Ten steps to build a secure personal Web Server (1)

The security of Win2003 Server is indeed greatly improved compared with that of Win2K, but is it really safe to use Win2003 Server as a Server? How can we create a secure personal Web server? The following is a brief introduction.

I. Installation of Windows Server2003

1. The installation system requires at least two partitions. The partition format adopts the NTFS format.

2. Install the 2003 system when the network is disconnected

3. Install IIS and only install necessary IIS components to disable unnecessary FTP and SMTP services ). By default, the IIS service is not installed. In the Add/delete Win component, select "Application Server", click "details", and double-click Internet Information Service (iis ), select the following options:

Internet Information Service Manager;

Public files;

Backend smart Transmission Service (BITS) server expansion;

World Wide Web service.

If you use the FrontPage extension Web site, check: FrontPage 2002 Server Extensions.

4. Install MSSQL and other required software and then Update the software.

5. Use the MBSAMicrosoft Baseline Security Analyzer provided by Microsoft to analyze computer Security configurations and identify missing patches and updates. : See the link at the end of the page.

Ii. Set and manage accounts

1. It is best to create less system Administrator accounts, change the default Administrator Account Name Administrator) and description. It is best to use a combination of numbers, lowercase letters, and numbers, with a maximum length of 14 characters.

2. Create a new trap account named "Administrator", set the minimum permissions for it, and enter a password of no less than 20 characters in the combination.

3. Disable the Guest account, change the name and description, and enter a complicated password. Of course, there is also a DelGuest tool, and you may also use it to delete the Guest account, but I have not tried it.
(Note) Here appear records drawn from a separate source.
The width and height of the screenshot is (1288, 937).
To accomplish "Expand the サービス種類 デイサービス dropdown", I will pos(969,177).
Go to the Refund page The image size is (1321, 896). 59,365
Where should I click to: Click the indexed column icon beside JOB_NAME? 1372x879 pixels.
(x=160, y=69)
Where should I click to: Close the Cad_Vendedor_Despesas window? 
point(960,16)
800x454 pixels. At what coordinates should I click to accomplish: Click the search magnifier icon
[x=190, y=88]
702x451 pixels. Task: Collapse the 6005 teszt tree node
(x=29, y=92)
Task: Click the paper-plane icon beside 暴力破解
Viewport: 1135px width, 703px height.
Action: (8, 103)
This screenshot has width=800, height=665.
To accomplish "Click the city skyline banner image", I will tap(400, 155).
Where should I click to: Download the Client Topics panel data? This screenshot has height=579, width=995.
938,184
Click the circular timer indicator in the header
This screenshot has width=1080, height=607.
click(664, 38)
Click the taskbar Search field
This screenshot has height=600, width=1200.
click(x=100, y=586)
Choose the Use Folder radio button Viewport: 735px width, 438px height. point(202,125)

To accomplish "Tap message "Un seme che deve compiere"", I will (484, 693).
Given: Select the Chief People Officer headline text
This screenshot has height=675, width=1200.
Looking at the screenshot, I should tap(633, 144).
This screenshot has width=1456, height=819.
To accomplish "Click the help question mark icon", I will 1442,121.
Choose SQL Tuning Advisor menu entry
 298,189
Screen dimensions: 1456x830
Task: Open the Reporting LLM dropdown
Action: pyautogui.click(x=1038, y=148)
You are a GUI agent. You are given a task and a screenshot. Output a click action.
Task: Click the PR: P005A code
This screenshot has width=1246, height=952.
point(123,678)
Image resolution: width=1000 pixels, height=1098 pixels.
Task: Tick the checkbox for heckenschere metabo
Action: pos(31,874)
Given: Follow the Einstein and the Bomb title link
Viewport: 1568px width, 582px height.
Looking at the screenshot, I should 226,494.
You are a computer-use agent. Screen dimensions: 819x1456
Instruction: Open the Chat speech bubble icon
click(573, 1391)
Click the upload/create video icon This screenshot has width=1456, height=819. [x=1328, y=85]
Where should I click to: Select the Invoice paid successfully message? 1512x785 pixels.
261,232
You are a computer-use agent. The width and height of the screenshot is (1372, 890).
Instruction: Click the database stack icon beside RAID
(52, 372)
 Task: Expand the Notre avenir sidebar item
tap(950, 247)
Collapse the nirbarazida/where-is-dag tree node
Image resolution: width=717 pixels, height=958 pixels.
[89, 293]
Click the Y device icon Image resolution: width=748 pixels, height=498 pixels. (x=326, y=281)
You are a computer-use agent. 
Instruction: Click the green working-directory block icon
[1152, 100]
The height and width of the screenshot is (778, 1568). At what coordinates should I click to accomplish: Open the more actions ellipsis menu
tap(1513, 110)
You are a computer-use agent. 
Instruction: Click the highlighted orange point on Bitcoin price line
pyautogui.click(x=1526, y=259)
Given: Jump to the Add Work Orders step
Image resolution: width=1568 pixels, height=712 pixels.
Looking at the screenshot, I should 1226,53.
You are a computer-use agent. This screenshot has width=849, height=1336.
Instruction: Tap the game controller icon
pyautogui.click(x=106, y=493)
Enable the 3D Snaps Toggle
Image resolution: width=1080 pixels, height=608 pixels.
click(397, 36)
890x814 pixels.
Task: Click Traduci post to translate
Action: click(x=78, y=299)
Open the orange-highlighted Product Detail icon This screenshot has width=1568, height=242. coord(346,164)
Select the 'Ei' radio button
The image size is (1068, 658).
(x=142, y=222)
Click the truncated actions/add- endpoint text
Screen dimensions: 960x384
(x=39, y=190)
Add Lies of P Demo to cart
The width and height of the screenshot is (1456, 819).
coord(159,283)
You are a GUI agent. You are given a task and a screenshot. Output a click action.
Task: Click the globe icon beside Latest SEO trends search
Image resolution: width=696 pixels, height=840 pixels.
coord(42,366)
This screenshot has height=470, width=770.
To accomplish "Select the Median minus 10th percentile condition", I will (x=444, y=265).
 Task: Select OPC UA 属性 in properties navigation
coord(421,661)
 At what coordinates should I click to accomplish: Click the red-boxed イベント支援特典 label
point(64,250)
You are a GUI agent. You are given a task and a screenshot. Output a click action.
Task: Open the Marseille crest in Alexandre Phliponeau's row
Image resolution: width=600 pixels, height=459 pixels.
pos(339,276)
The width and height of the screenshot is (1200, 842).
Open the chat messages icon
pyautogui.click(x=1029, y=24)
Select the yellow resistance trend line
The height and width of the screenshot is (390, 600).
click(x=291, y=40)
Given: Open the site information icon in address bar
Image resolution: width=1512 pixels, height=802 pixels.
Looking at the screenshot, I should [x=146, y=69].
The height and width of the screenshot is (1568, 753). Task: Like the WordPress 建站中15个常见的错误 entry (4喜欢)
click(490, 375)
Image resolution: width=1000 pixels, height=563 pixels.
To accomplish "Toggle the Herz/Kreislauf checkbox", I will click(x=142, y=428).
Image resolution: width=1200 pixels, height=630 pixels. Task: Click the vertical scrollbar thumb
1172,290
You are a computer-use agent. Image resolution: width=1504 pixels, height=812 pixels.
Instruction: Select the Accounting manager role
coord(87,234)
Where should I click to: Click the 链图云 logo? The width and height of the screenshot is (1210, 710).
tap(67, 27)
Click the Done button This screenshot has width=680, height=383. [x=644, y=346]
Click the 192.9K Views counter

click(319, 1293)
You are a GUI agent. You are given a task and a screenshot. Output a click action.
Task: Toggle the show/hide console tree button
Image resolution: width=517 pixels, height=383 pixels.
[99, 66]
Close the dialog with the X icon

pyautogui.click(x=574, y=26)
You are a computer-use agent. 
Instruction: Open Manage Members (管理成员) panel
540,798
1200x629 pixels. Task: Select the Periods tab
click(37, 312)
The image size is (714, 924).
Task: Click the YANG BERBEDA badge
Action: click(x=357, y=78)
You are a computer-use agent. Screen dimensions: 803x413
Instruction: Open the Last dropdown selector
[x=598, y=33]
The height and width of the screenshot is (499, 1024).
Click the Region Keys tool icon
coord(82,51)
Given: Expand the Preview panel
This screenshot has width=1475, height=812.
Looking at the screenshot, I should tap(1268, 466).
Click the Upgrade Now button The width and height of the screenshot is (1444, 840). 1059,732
4. Enter gpedit in the running process. msc press enter to open the Group Policy Editor. Choose Computer Configuration> Windows Settings> Security Settings> Account Policy> account lock policy to set the account to "invalid three-time Logon ", "Lock time is 30 minutes", "Reset lock count is set to 30 minutes ".

5. In Security Settings-local policy-security options, set "Last User Name Not Displayed" to enable

6. In "Security Settings"-"Local Policy"-"User Rights Assignment", "access to this computer from the network" will only retain the Internet Guest Account and start the IIS process account. If you use Asp.net, you must keep your Aspnet account.

7. Create a User account and run the system. Use the Runas command to run privileged commands.

Iii. Network Service Security Management

1. Do not share C $, D $, or ADMIN $ by default.

Open the registry, HKEY_LOCAL_MACHINE \ SYSTEM \ CurrentControlSet \ Services \ lanmanserver \ parameters, create a Dword Value in the window on the right, and set the name to AutoShareServer to 0

2. Unbind NetBios from TCP/IP protocol

Right-click Network Neighbor-properties-right-click Local Connection-properties-double-click Internet protocol-advanced-Wins-Disable NETBIOS on TCP/IP

3. disable unnecessary services. The following are recommended options:

Computer Browser: maintain and disable network Computer updates.

Distributed File System: allows you to manage shared files on a LAN. You do not need to disable this function.

Distributed linktracking client: used to update the connection information on the LAN. It does not need to be disabled.

Error reporting service: forbidden to send Error reports

Microsoft Serch: provides quick word search and does not need to be disabled.

NTLMSecuritysupportprovide: used by the telnet service and Microsoft Serch. It does not need to be disabled.

PrintSpooler: Disable it if no printer is available

Remote Registry: Disable Remote Registry Modification

Remote Desktop Help Session Manager: Disable Remote Assistance

4. Open the corresponding audit policy

Enter gpedit. msc press enter, open the Group Policy Editor, select computer configuration-Windows Settings-Security Settings-Audit Policy when creating audit projects, note that if there are too many audit projects, the more events are generated, the more difficult it is to find serious events. Of course, if too few events are reviewed, the more serious events you find will be affected, you need to make a choice between the two based on the situation.